Fear is sneaky.
It comes in unexpected places.
Like, the book that I have been on the waiting list for at the library for months, only to finally receive and realize that it's about a mother with cancer, who I'm getting the impression will die.
Or the episode of The Closer two weeks ago--which Justin and I sat down to watch eager for some relief after finding out that the diagnosis was in fact skin cancer, only to realize that a major sub-story in that particular episode was Brenda's father being diagnosed with thyroid cancer.
It's in writing my monthly Letter to Lizzy, and the brief thought that appeared out of nowhere, "I wonder if I started doing these because I would die when Lizzy is young. I wonder if these will be the only thing she remembers me by."
Or, it's in having a stomach ache, and wondering if I ate something that didn't agree with me, or if the cancer is just more advanced than they knew.
The trouble is, that once that fear is there...it can be hard to banish. But sometime last week, I decided that my fear is just not going to encroach on the joy that this time of year brings. I just will not allow myself to linger on it. Thankfully, I can usually count on sleep to help, and to feel calm when I wake. Immersing myself in fiction also helps. Consequently, I'm doing a lot more sleeping and reading than cleaning house or making dinner lately. Our house is a disaster, but the trade-off (my mental health) has been well worth it.
Also, last week, my dermatologist spent over a half an hour on the phone, answering every question and concern that I had. Thank GOD for her. I remember finishing the conversation with her, and just feeling confident and at peace...but how quickly that confidence can be shaken! Even later that same day, I found myself worrying and doubting again. I wrote my questions and her answers down while we were speaking, but I'm the type of person that learns by writing. So, I'm going to type up some of my questions and her answers here, just so that the knowledge can sink even further into my bones and my soul. Also, I hope it will answer some of the questions that have been asked by all of you!
Me: As far as going to Portland for the surgery, was it just that the local doctor doesn't handle this type of skin cancer and/or that the hospital there was just more familiar with it? Not necessarily that it is a bad type of cancer, but just that it needed to be addressed quickly?
Dr: A little of both--the local doctor couldn't get you in until March, and it just can't wait that long. Also, the local doctor wanted you to have the procedure in Portland because DFSP is sometimes an iceberg--it can be bigger than you might think initially. I've actually seen cases of huge DFSP tumors quite often because I trained at Mayo Clinic, and sometimes it can be no big deal, but you never know for sure until you get in there.
Me: Is there any reason to worry or suspect that I may have more of these DFSP's elsewhere?
Dr: No. These come singly. I've never seen a case with more than one at once. Occasionally, they may come back right where they were, but not in groupings.
Me: Because of the small size, is it your guess that it was caught early?
Dr: What I could feel felt small. What I cut out felt about the size of a lima bean. I didn't feel more beneath that that seemed like DFSP, but it can occasionally send out tendrils, and the cancer cells were close to the edges of what I cut out, which is why we need to do the Moh's procedure, to make sure it is all gone.
Me: Are there any follow-ups to make sure that the clear margins were achieved with the Moh's procedure?
Dr: You'll come back every 4-6 months for several years. I have had a patient who had a recurrence of DFSP--she I could both feel it right away in her skin exam. You can usually see or feel recurrences. Moh's procedure gives the best protection against recurrence.
Me: So just to confirm, the prognosis is good?
Dr: Yes, as long as it is taken care of quickly.
Me: Before we found out about the DFSP, we had been talking about possibly having more kids. That's off the table for now, but would you be able to let us know when that's something that we could start discussing again?

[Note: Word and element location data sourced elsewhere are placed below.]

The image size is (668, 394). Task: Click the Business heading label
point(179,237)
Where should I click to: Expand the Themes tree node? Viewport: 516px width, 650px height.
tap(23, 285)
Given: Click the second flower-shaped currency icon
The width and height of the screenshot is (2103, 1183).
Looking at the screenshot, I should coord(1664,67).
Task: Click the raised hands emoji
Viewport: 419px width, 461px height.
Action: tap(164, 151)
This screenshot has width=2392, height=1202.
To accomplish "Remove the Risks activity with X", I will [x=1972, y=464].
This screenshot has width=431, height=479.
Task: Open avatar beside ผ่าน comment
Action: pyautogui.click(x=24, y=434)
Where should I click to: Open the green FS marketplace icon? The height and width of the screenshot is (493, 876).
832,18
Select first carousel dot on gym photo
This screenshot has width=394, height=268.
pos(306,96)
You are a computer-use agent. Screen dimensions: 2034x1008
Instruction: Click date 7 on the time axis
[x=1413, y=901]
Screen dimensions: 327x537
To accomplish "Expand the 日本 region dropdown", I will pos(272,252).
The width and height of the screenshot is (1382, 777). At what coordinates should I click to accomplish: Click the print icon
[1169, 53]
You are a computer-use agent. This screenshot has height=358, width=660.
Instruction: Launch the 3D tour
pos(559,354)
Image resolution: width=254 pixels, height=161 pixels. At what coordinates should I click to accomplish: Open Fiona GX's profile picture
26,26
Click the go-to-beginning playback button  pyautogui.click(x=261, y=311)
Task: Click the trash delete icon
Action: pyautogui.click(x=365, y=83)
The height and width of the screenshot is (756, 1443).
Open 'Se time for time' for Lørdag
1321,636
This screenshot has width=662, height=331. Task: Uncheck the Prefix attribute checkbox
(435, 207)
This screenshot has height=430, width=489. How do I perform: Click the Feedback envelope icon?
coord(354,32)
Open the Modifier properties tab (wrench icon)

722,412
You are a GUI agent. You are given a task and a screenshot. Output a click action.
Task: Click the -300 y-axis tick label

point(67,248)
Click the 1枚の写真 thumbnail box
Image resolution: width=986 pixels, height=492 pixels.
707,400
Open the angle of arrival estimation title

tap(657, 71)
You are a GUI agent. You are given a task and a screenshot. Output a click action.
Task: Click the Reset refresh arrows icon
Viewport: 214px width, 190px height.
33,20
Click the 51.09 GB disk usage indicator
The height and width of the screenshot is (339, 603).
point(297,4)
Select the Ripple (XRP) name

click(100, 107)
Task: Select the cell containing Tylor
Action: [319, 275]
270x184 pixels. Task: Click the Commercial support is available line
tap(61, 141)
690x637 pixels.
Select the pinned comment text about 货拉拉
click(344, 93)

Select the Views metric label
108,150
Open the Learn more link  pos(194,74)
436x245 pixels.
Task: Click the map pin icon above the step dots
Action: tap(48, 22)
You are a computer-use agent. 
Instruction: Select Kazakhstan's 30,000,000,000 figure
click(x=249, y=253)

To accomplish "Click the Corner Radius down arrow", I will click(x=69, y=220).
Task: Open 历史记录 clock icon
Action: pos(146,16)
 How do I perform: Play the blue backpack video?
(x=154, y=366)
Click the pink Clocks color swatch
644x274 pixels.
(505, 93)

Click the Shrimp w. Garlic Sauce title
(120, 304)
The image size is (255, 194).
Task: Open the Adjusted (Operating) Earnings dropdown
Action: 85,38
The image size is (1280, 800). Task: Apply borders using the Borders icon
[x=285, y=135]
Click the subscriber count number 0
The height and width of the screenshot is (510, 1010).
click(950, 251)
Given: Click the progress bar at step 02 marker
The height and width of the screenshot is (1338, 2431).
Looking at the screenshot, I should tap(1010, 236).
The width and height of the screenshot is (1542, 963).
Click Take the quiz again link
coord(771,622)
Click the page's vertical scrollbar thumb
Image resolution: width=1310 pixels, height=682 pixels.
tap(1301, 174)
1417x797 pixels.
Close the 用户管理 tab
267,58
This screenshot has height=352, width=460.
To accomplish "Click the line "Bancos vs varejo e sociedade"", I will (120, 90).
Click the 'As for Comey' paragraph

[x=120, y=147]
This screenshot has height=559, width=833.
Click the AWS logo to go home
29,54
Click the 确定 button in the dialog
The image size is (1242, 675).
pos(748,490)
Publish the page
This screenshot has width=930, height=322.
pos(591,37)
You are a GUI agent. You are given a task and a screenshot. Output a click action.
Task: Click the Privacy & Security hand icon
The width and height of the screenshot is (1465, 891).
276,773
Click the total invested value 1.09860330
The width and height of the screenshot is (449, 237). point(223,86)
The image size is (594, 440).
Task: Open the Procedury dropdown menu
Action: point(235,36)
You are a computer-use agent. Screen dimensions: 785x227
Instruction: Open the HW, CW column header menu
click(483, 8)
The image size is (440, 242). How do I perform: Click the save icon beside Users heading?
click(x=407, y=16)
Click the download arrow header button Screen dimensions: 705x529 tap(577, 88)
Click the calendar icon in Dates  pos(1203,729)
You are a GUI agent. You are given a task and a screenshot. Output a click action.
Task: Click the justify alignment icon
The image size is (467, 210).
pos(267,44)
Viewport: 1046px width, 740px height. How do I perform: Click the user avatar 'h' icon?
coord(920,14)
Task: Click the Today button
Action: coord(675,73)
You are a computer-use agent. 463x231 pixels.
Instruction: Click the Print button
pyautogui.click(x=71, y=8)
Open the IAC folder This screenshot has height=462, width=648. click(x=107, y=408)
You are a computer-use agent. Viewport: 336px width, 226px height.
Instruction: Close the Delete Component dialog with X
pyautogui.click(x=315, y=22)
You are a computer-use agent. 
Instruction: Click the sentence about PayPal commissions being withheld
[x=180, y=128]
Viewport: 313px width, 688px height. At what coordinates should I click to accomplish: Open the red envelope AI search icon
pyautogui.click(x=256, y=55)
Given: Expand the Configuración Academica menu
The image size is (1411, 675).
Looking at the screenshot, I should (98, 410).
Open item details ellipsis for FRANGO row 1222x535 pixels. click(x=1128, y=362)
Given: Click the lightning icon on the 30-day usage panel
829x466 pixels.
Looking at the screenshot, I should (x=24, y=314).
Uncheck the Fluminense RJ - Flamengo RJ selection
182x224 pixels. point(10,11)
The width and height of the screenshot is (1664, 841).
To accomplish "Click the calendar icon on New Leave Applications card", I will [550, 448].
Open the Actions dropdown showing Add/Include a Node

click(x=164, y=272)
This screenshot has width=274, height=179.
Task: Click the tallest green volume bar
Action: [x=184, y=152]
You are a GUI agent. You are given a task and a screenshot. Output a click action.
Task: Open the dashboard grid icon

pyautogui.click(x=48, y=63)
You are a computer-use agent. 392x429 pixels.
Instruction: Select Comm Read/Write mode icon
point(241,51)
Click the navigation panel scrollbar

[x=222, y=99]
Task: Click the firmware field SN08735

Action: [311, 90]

Dr: As far as I'm concerned, you could be trying now. I don't think there would be any reason to worry if you became pregnant--it wouldn't affect your treatment, and the DFSP wouldn't affect a pregnancy.
The pregnancy talk is still tabled for the moment--I would just feel better waiting for now. At least until Portland is done. But, my doctor's comments that she would have no problem okaying us to start trying is helpful to me in putting this all into context. She must really consider the prognosis to be good if she was ready to okay trying to conceive.
Thank you guys so much for your thoughts, prayers, and encouragement. It means so much.